The following table shows the concurrent UPDATE or DELETE commands that are managed by the Global Deadlock Detector. For example, concurrent simple UPDATE commands on the same table row are managed by the Global Deadlock Detector. For a concurrent complex UPDATE and a simple UPDATE, only one UPDATE is performed, and an error is returned for the other UPDATE.

Command	Simple `UPDATE`	Simple `DELETE`	Split `UPDATE`	Complex `UPDATE`	Complex `DELETE`
Simple `UPDATE`	YES	YES	NO	NO	NO
Simple `DELETE`	YES	YES	NO	YES	YES
Split `UPDATE`	NO	NO	NO	NO	NO
Complex `UPDATE`	NO	YES	NO	NO	NO
Complex `DELETE`	NO	YES	NO	NO	YES

Vacuuming the Database

Deleted or updated data rows occupy physical space on disk even though new transactions cannot see them. Periodically running the VACUUM command removes these expired rows. For example:

VACUUM mytable;

The VACUUM command collects table-level statistics such as the number of rows and pages. Vacuum all tables after loading data, including append-optimized tables.
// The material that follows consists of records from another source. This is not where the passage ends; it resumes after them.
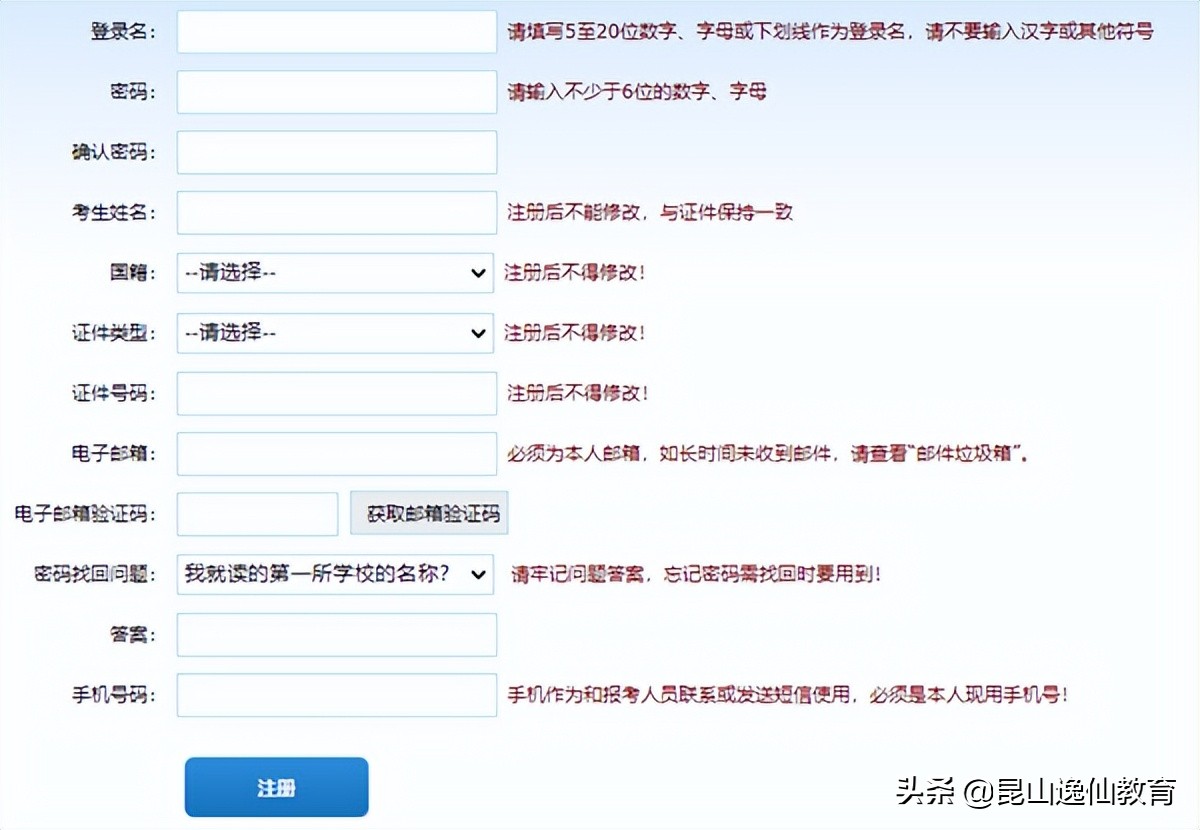Open the 证件类型 document type dropdown
The width and height of the screenshot is (1200, 830).
[x=336, y=332]
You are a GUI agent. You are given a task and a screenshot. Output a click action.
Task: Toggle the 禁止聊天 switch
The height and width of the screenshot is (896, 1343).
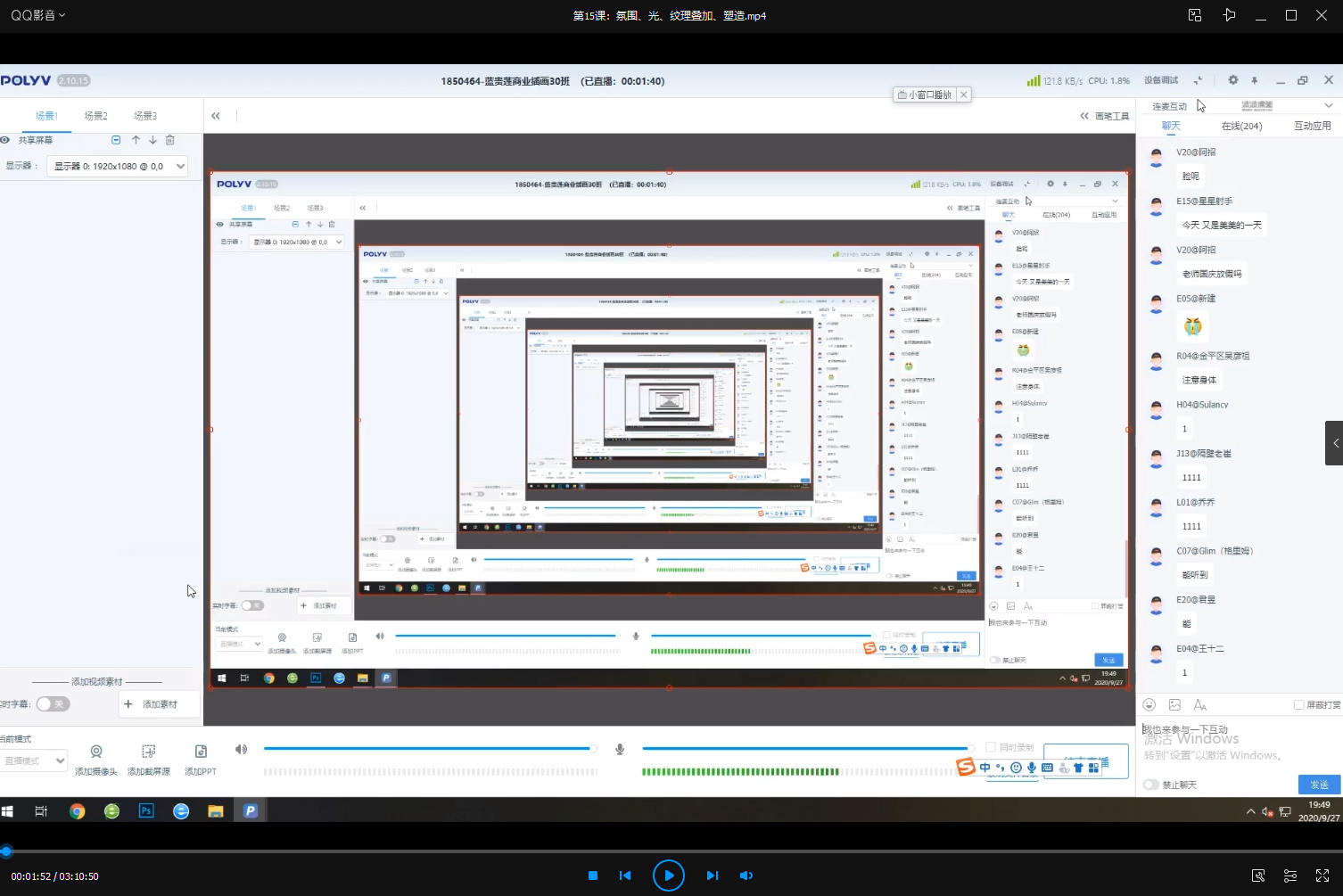click(1151, 785)
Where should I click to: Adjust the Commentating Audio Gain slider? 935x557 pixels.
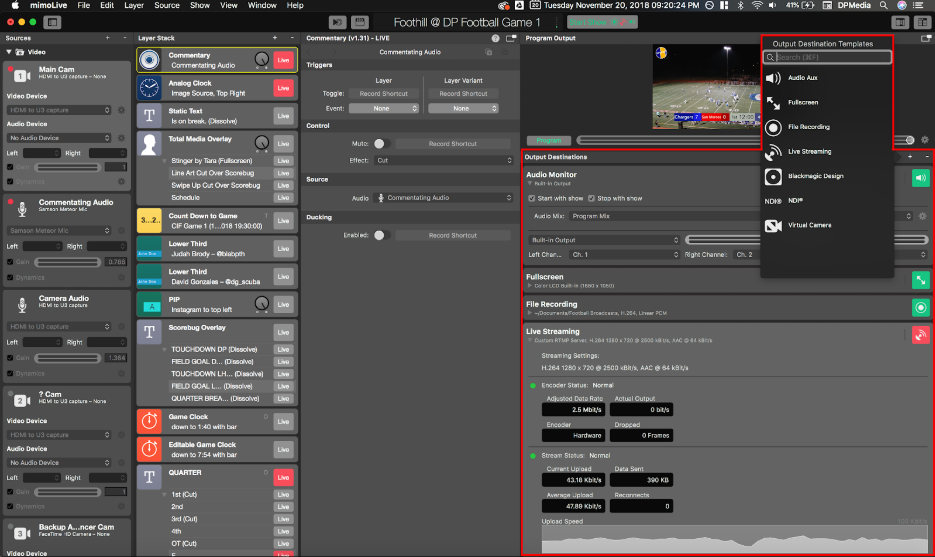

For information about recommended routine vacuum operations, see Routine Vacuum and Analyze.

Important
The VACUUM, VACUUM FULL, and VACUUM ANALYZE commands should be used to maintain the data in a Greenplum database especially if updates and deletes are frequently performed on your database data. See the VACUUM command in the Greenplum Database Reference Guide for information about using the command.

Running Out of Locks

Greenplum Database can potentially run out of locks when a database operation accesses multiple tables in a single transaction. Backup and restore are examples of such operations.

When Greenplum Database runs out of locks, the error message that you may observe references a shared memory error:

... "WARNING","53200","out of shared memory",,,,,,"LOCK TABLE ...
... "ERROR","53200","out of shared memory",,"You might need to increase max_locks_per_transaction.",,,,"LOCK TABLE ...

Note
"shared memory" in this context refers to the shared memory of the internal object: the lock slots. "Out of shared memory" does not refer to exhaustion of system- or Greenplum-level memory resources.

As the hint describes, consider increasing the max_locks_per_transaction server configuration parameter when you encounter this error.